Post-acute care is the process of enabling functional recovery, following an acute or inpatient admission. Many settings can be used to support post-acute care, including skilled nursing and rehabilitation facilities, but often, the most preferred setting for care is the home.
Older Americans, with Original Medicare and increasingly Medicare Advantage health insurance coverage, represent the lion’s share of patients seeking post-acute care. While their preferences for recovery at home are clear, there are barriers to fully enabling the home, despite data that suggests the home can be a more efficient and higher quality site of care for recovery that also improves total cost of care, including costly re-admissions and inappropriate emergency room utilization.
So why then, has post-acute care, particularly the use of skilled home health, lagged consumer preferences, especially the wishes of senior Americans?

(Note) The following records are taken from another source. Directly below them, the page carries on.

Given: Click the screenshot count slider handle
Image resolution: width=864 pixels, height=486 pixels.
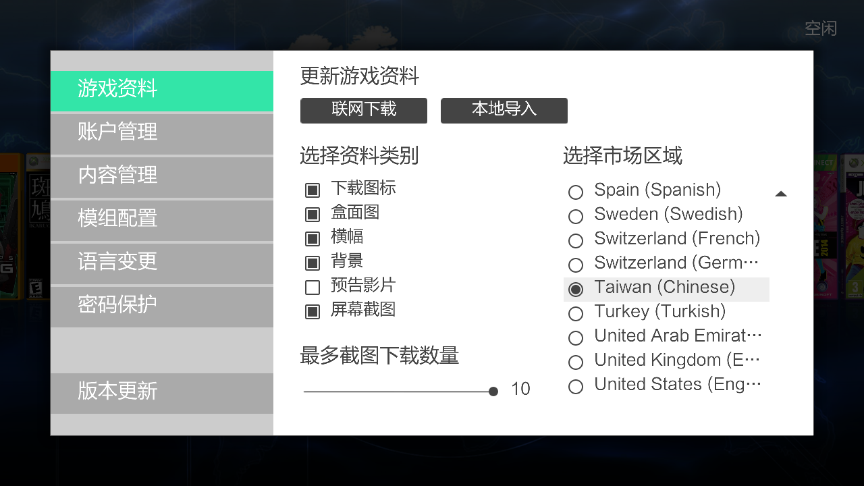Looking at the screenshot, I should [x=493, y=392].

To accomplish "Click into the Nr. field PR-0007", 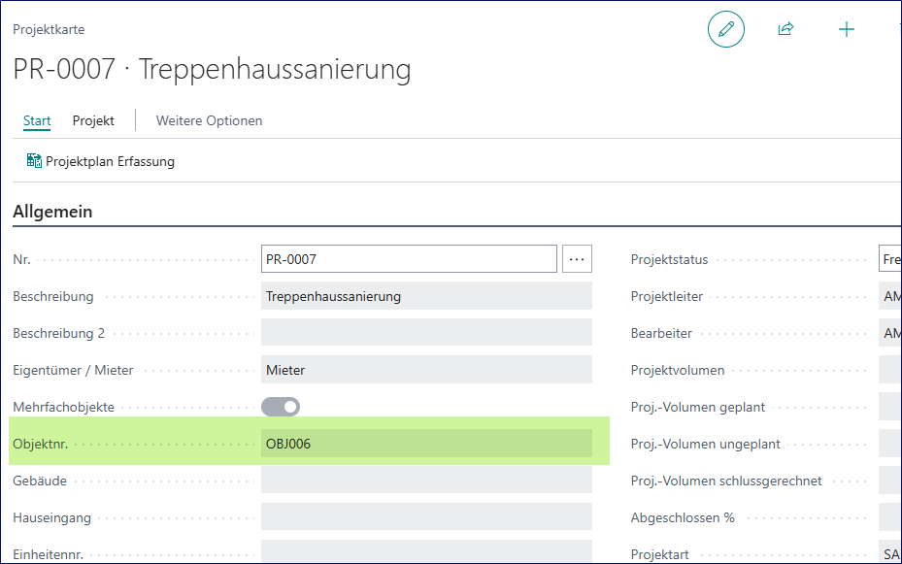I will pyautogui.click(x=408, y=259).
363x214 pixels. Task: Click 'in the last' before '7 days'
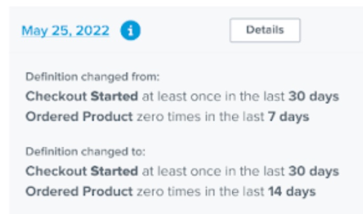227,117
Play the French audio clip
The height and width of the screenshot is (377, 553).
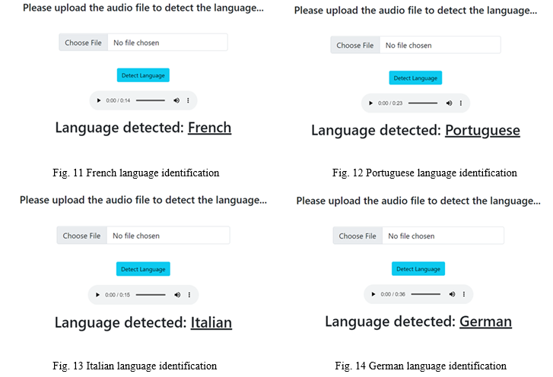[99, 100]
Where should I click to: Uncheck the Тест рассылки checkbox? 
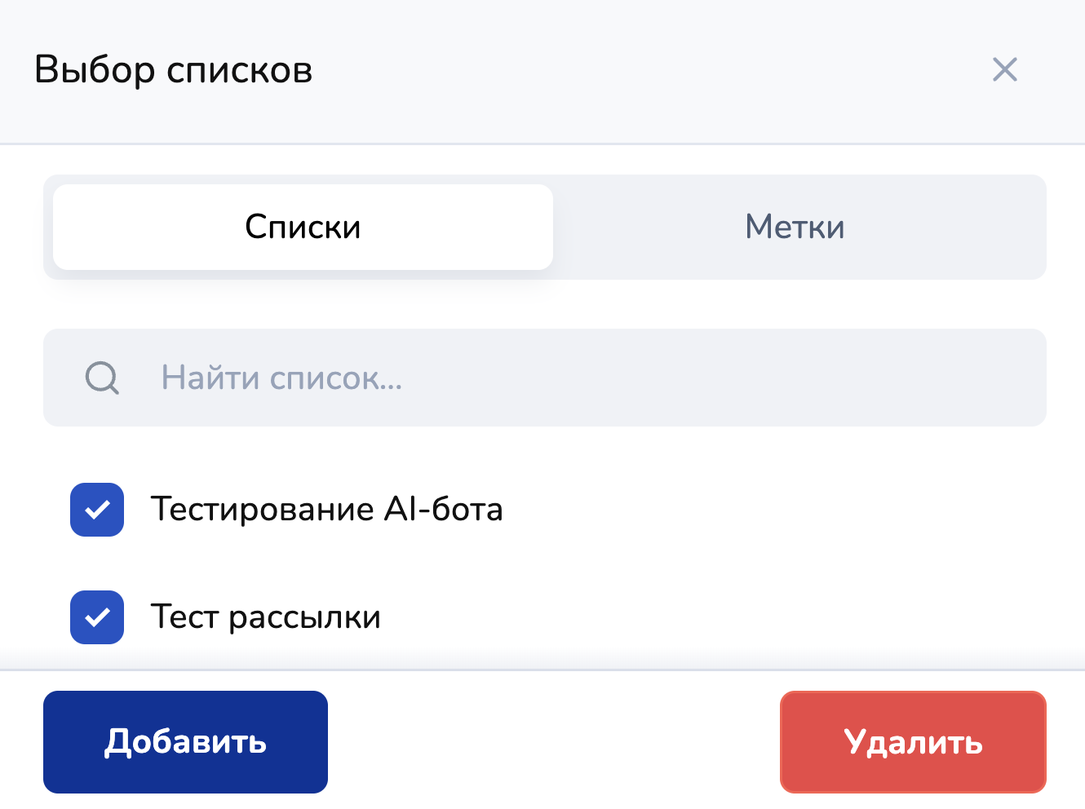tap(97, 617)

The answer is complex, but there are several factors working against this goal.
Though skilled home health has been around for decades, labor pressures, especially following the pandemic, continue to rise, and nursing shortages remain at an all-time high. Quite simply put, there is not enough skilled labor to support the demand for home health. Because many home health agencies are understaffed, they are unable to take on as many patient referrals. This leads to longer wait times for placements, leaving the discharging care providers to conduct multiple referrals until they can find an agency that can take a patient.

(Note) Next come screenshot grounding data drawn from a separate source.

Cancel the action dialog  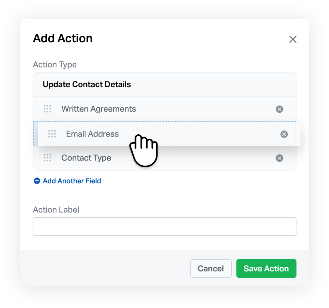(x=211, y=268)
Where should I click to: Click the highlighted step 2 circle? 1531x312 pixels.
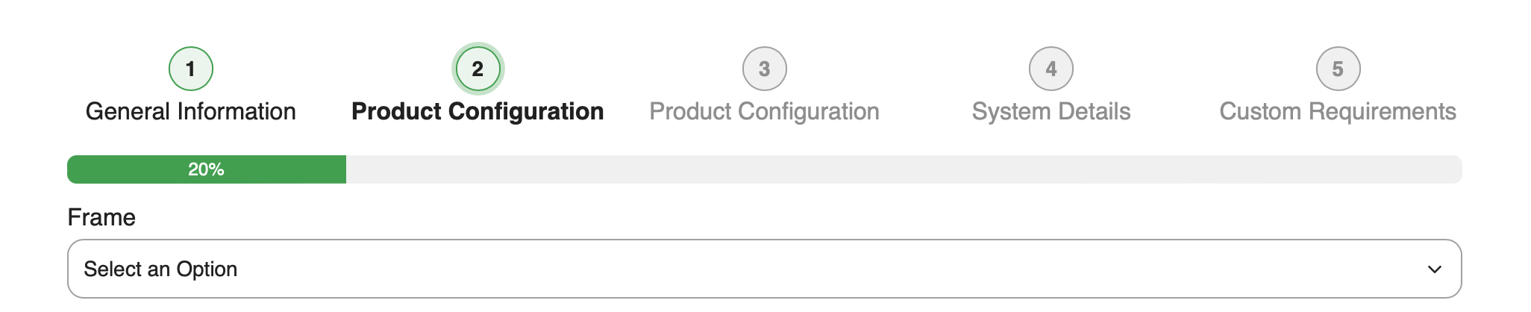coord(478,69)

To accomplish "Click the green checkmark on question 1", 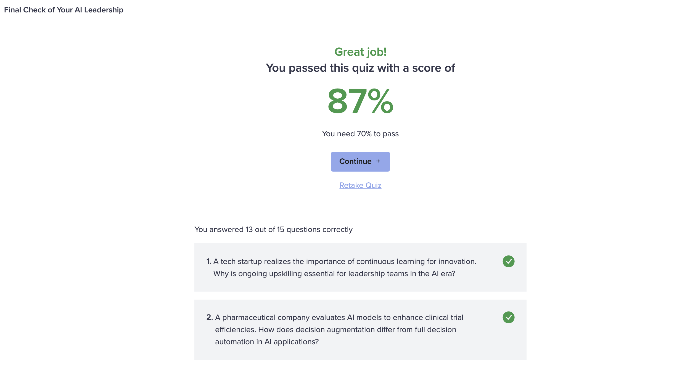I will (508, 261).
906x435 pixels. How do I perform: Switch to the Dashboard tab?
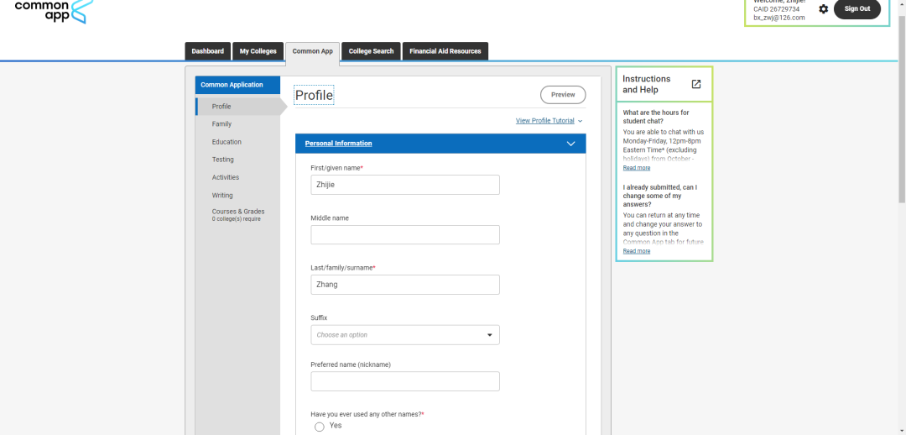click(207, 51)
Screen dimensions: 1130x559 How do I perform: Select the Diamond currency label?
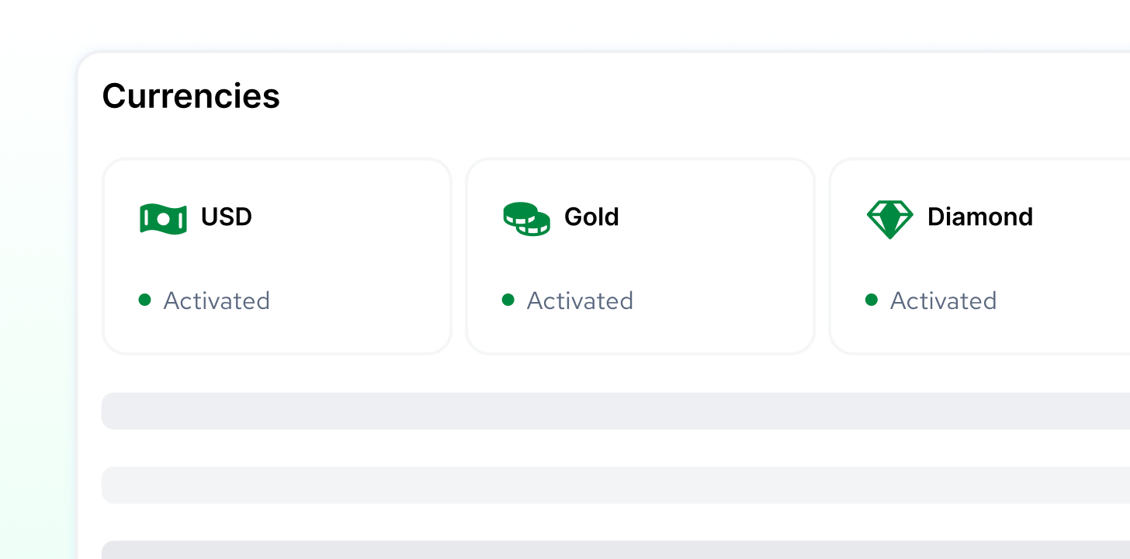click(979, 217)
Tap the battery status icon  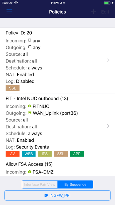pos(107,3)
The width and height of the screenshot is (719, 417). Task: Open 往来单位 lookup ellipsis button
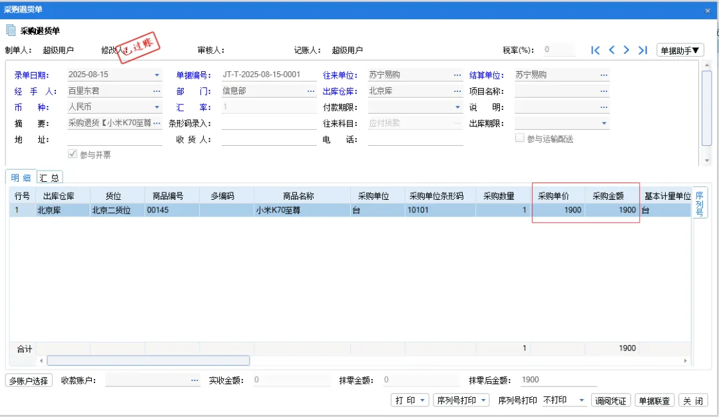tap(457, 75)

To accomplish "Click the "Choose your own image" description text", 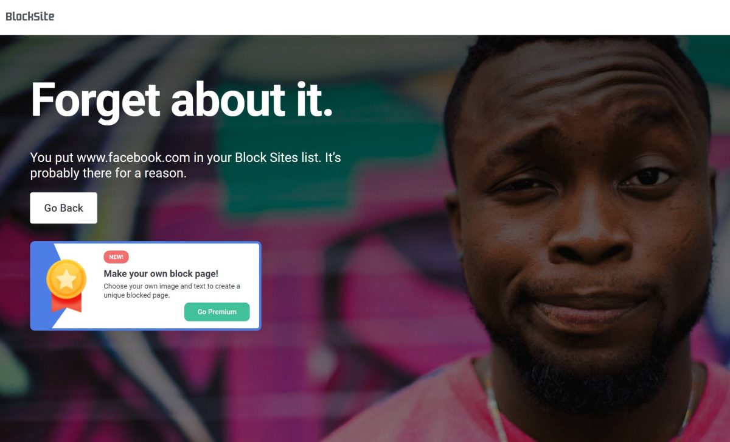I will [172, 290].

For Medicare Advantage members, access is even more complicated by reimbursement issues. Today, Traditional Medicare is generally a better payer for skilled home health services compared to Medicare Advantage plans, which are private plans offered by health insurance companies as an alternative to Traditional Medicare. Medicare Advantage plans often include low-cost to no-cost premiums, with additional supplemental benefits such as vision, dental and health care allowances. These disparities in reimbursement are a conundrum the industry must solve, as Medicare Advantage enrollment and market penetration is at an all-time high of 48% and expected to go as high as 60% by 2032. The industry must do better to ensure that these Americans do not slip through the cracks and can be offered similar level of access and service as traditional Medicare beneficiaries.
The accelerated expansion of value-based reimbursement solutions to post-acute care is a significant opportunity to reduce disparities in payment between Traditional Medicare and Medicare Advantage members and offer more meaningful solutions for increasing MA access to home health care. By rewarding providers for reducing total cost of care and sharing savings from lower readmissions and inappropriate ER utilization, the industry can take meaningful strides to not only drive better alignment for performance but reduce disparities in access to home health for Medicare Advantage members.
The path to get there, however, will take work as the home health care provider landscape is fragmented. While several large national home health agencies exist to help serve certain markets, an enormous amount of regional and local agencies are also required, making the process of building value-based networks laborious.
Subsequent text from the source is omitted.